April 14, 2010 at 10:02am

(Note: loc.gov blog is experiencing some disruptions)

Have you ever sent out a "tweet" on the popular Twitter social media service? Congratulations: Your 140 characters or less will now be housed in the Library of Congress.

That's right. Every public tweet, ever, since Twitter's inception in March 2006, will be archived digitally at the Library of Congress. That's a LOT of tweets, by the way: Twitter processes more than 50 million tweets every day, with the total numbering in the billions.

We thought it fitting to give the initial heads-up to the Twitter community itself via our own feed @librarycongress. (By the way, out of sheer coincidence, the announcement comes on the same day our own number of feed-followers has surpassed 50,000. I love serendipity!)

We will also be putting out a press release later with even more details and quotes. Expect to see an emphasis on the scholarly and research implications of the acquisition. I'm no Ph.D., but it boggles my mind to think what we might be able to learn about ourselves and the world around us from this wealth of data. And I'm certain we'll learn things that none of us now can possibly conceive.

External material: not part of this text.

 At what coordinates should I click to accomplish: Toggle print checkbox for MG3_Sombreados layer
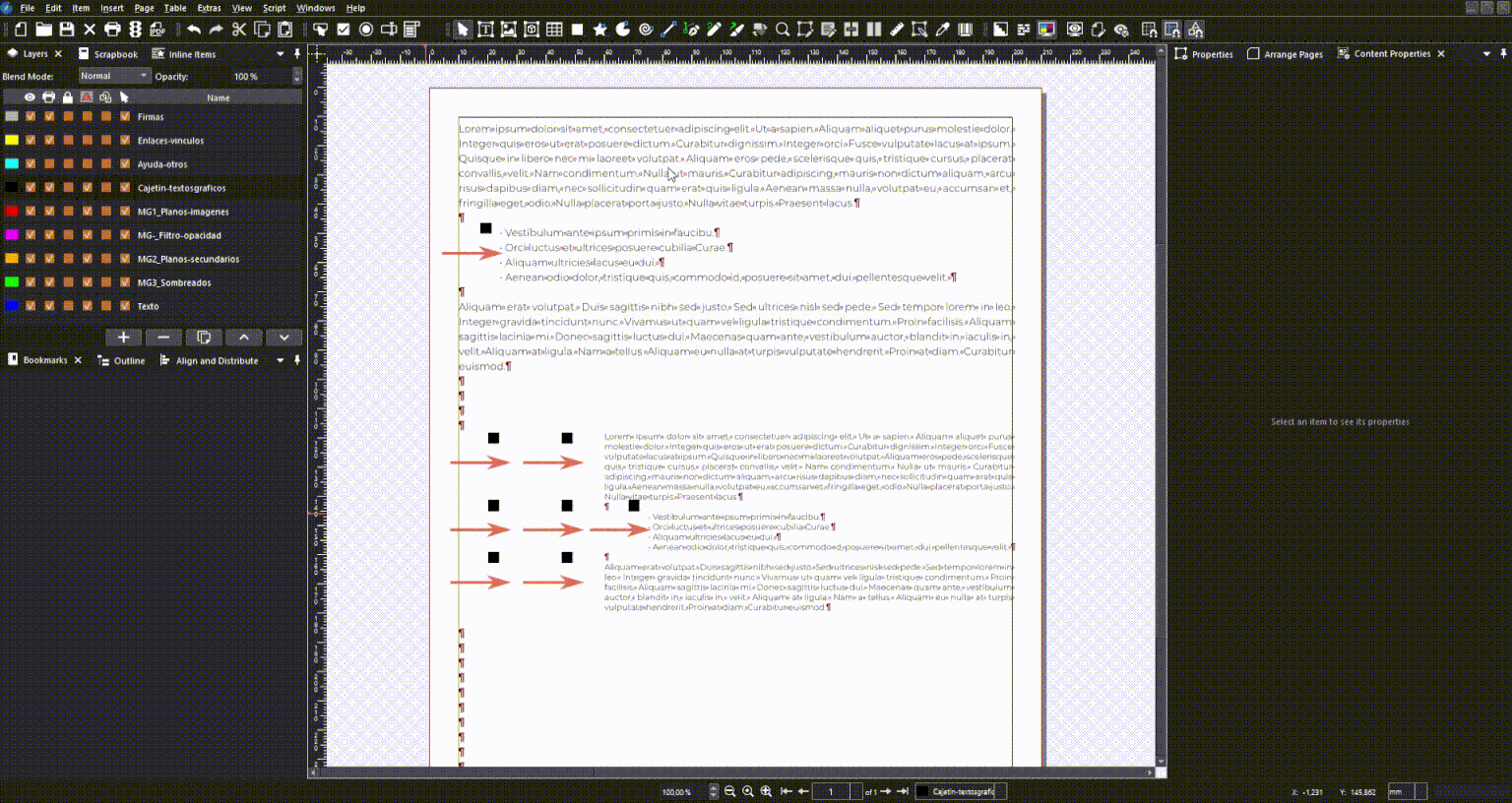(x=49, y=282)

Just a few examples of important tweets in the past few years include the first-ever tweet from Twitter co-founder Jack Dorsey (http://twitter.com/jack/status/20), President Obama's tweet about winning the 2008 election (http://twitter.com/barackobama/status/992176676), and a set of two tweets from a photojournalist who was arrested in Egypt and then freed because of a series of events set into motion by his use of Twitter (http://twitter.com/jamesbuck/status/786571964) and (http://twitter.com/jamesbuck/status/787167620).

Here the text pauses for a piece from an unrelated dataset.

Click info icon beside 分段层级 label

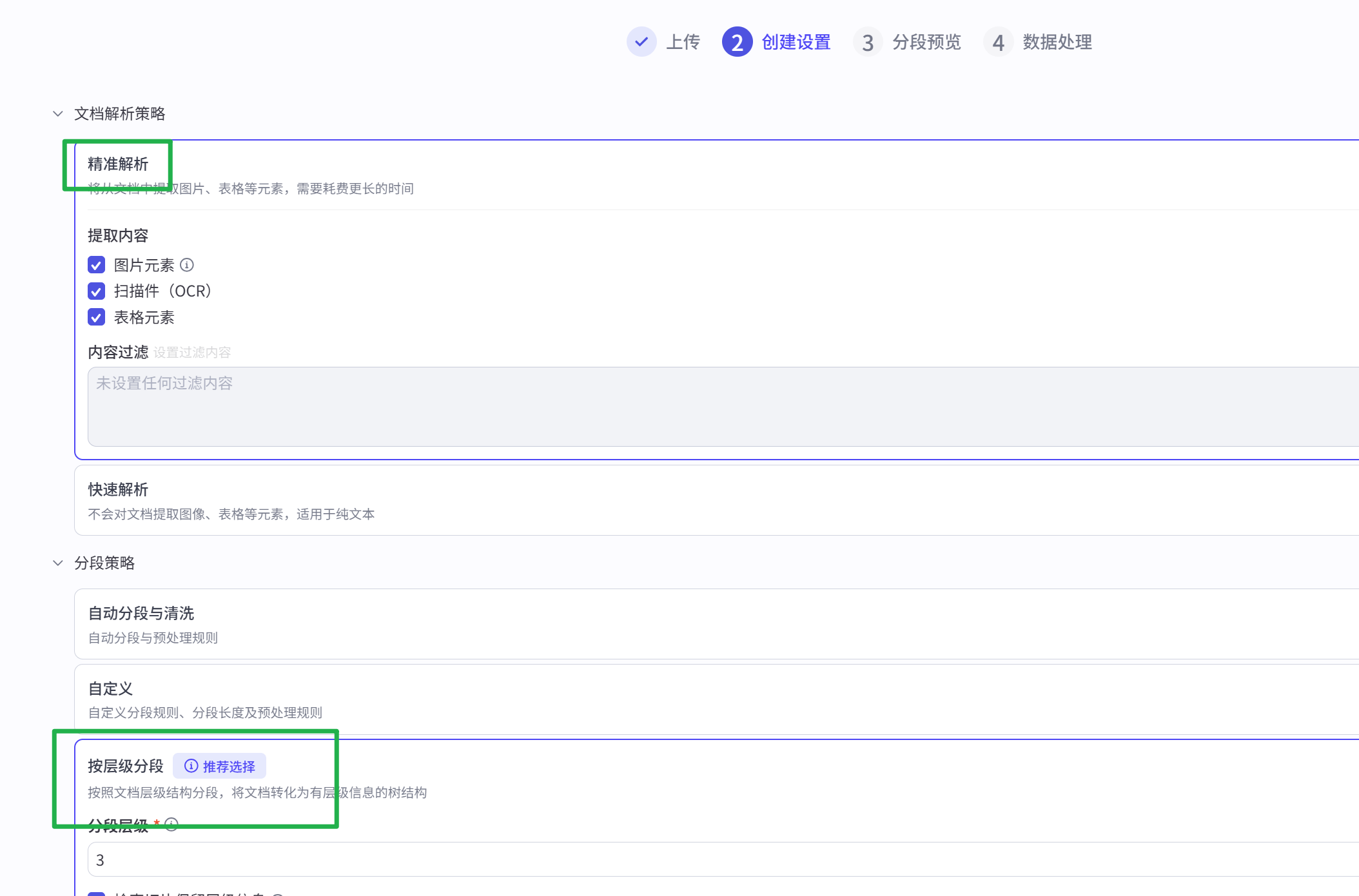(171, 824)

Twitter plans to make its own announcement today on its blog from "Chirp," the Official Twitter Developer Conference, in San Francisco.

So if you think the Library of Congress is "just books," think of this: The Library has been collecting materials from the web since it began harvesting congressional and presidential campaign websites in 2000. Today we hold more than 167 terabytes of web-based information, including legal blogs, websites of candidates for national office, and websites of Members of Congress.

We also operate the National Digital Information Infrastructure and Preservation Program www.digitalpreservation.gov, which is pursuing a national strategy to collect, preserve and make available significant digital content, especially information that is created in digital form only, for current and future generations.

In other words, if you want a place where important historical information in digital form should be preserved for the long haul, we're it!